Skip to content

AnnLivio/data_engineering_ETL

Repository files navigation

Extract, Transform, and Load Data using Python (etl_code.py)

Introduction

Extract, Transform and Load (ETL) operations are of extreme importance in the role of a Data engineer. A data engineer extracts data from multiple sources and different file formats, transforms the extracted data to predefined settings and then loads the data to a database for further processing. In this lab, you will get hands-on practice of performing these operations.

Objectives

  • Read CSV, JSON, and XML file types.
  • Extract the required data from the different file types.
  • Transform data to the required format.
  • Save the transformed data in a ready-to-load format, which can be loaded into an RDBMS.
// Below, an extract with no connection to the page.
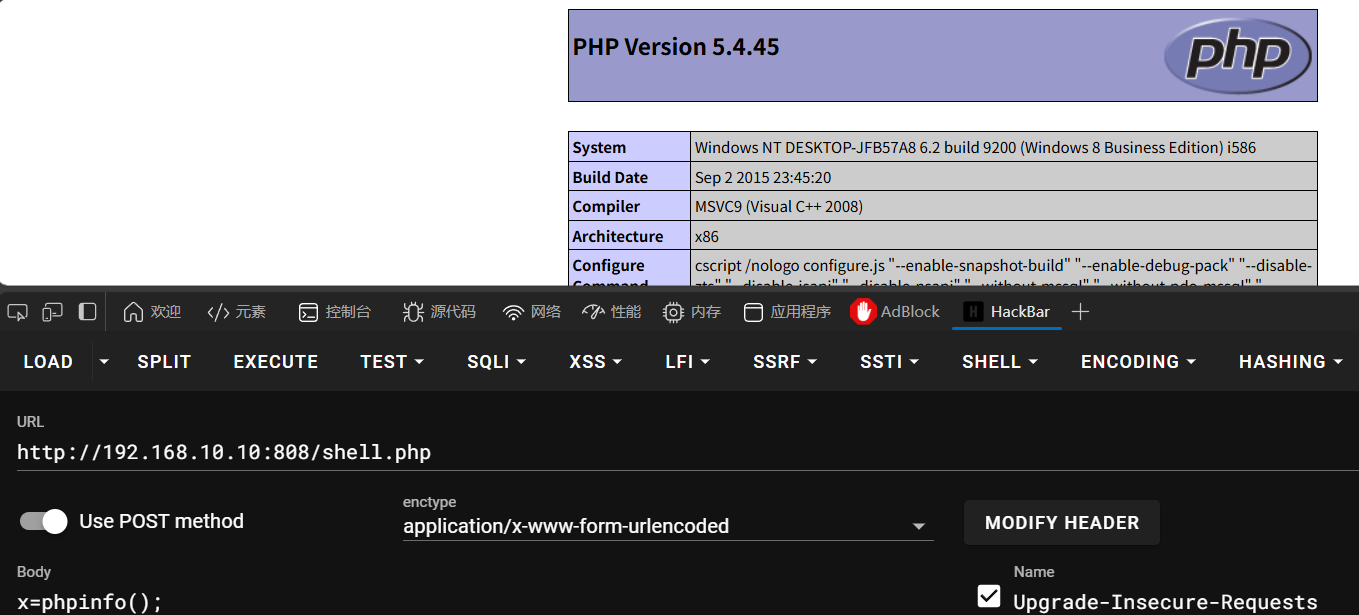Image resolution: width=1359 pixels, height=615 pixels.
Task: Click the EXECUTE button
Action: coord(275,362)
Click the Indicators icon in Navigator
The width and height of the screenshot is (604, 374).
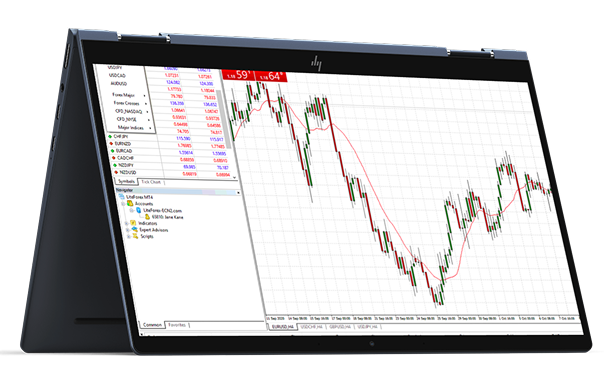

Importing Libraries and setting paths

We will extract data from CSV, JSON, and XML formats. The xml library can be used to parse the information from an .xml file format. The .csv and .json file formats can be read using the pandas library. We will use the pandas library to create a data frame format that will store the extracted data from any file.

To call the correct function for data extraction, we need to access the file format information. For this access, we can use the glob library.
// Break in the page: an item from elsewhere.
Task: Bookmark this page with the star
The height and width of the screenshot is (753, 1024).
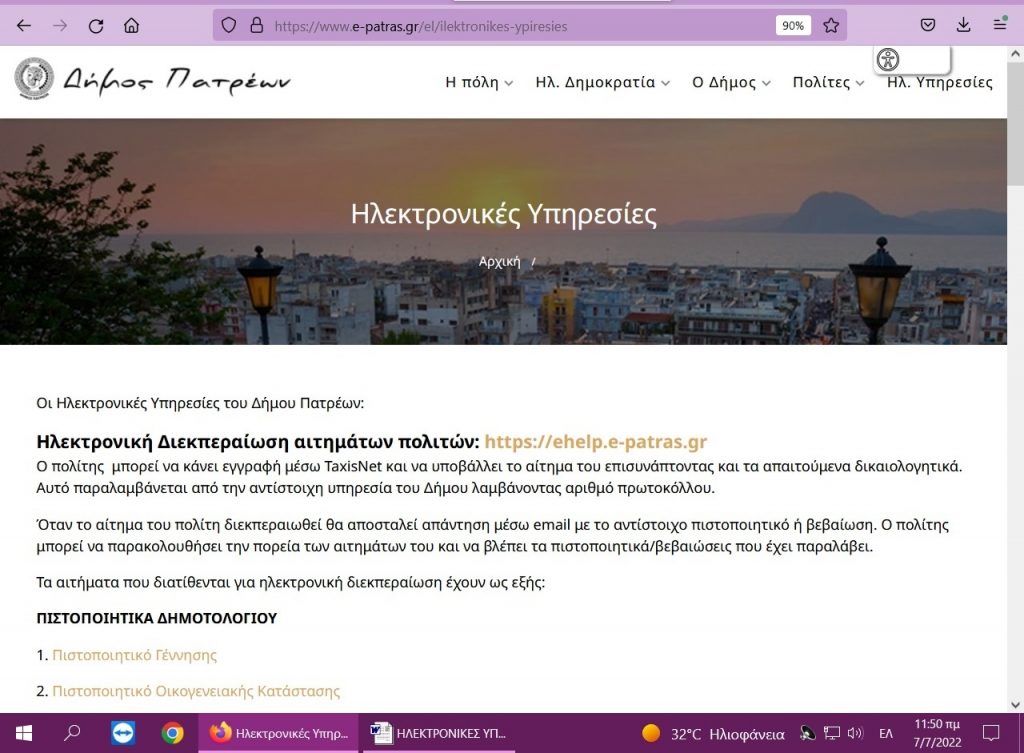Action: pyautogui.click(x=831, y=26)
To log the information correctly, we need the date and time information at the point of logging. For this information, we require the datetime package.

While glob, xml, and datetime are inbuilt features of Python, we need to install the pandas library to our IDE.

Note that we import only the ElementTree function from the xml.etree library because we require that function to parse the data from an XML file format.

Web scraping and Extracting Data using APIs (webscraping_movies.py)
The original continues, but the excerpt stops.